EXERCISE PROMPT -> Everything from the line holding "Tháng 7 2024 (14, 1689)" through the last line of the listing needs to be repeated exactly, with no other lines.

AVAILABLE DATA ->

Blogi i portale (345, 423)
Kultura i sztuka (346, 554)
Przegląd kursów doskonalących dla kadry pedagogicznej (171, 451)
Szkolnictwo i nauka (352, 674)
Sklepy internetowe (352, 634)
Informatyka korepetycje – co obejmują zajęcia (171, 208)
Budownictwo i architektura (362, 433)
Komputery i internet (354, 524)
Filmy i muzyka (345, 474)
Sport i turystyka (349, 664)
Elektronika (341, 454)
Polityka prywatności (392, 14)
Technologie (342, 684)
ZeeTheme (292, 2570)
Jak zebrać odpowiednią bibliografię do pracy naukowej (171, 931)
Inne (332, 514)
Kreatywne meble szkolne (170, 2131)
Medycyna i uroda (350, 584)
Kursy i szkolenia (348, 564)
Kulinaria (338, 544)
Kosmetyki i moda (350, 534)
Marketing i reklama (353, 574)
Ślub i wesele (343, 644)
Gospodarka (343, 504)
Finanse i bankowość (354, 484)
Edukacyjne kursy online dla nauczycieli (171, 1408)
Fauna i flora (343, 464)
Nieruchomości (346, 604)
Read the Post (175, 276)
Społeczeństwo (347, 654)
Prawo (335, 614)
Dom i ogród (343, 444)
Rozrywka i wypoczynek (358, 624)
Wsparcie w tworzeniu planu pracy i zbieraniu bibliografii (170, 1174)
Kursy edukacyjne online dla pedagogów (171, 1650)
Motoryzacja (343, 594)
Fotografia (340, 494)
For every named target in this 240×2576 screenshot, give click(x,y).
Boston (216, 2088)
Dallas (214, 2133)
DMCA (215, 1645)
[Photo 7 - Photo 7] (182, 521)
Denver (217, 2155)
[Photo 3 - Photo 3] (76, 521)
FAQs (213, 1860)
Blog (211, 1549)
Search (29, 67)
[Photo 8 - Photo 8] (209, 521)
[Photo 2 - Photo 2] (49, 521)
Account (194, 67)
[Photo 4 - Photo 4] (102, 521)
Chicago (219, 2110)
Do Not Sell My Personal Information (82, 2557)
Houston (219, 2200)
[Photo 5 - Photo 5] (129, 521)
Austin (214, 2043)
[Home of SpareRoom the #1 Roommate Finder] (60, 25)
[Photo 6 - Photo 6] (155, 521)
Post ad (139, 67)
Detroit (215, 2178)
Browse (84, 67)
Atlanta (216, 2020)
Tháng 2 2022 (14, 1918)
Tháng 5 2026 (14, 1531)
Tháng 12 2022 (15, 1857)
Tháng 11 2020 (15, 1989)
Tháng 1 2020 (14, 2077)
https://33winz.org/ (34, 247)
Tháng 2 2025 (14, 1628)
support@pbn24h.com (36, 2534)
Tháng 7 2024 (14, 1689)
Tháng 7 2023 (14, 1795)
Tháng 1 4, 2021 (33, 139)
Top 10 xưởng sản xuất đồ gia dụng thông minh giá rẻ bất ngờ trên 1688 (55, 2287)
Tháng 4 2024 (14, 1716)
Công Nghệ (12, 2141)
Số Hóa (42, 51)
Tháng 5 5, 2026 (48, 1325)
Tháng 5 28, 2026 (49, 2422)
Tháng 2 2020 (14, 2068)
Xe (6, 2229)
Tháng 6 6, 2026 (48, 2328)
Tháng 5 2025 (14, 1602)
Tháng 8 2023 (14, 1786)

TASK SOLUTION ->
Tháng 7 2024 (14, 1689)
Tháng 7 2023 (14, 1795)
Tháng 1 4, 2021 (33, 139)
Top 10 xưởng sản xuất đồ gia dụng thông minh giá rẻ bất ngờ trên 1688 (55, 2287)
Tháng 4 2024 (14, 1716)
Công Nghệ (12, 2141)
Số Hóa (42, 51)
Tháng 5 5, 2026 (48, 1325)
Tháng 5 28, 2026 (49, 2422)
Tháng 2 2020 (14, 2068)
Xe (6, 2229)
Tháng 6 6, 2026 (48, 2328)
Tháng 5 2025 (14, 1602)
Tháng 8 2023 (14, 1786)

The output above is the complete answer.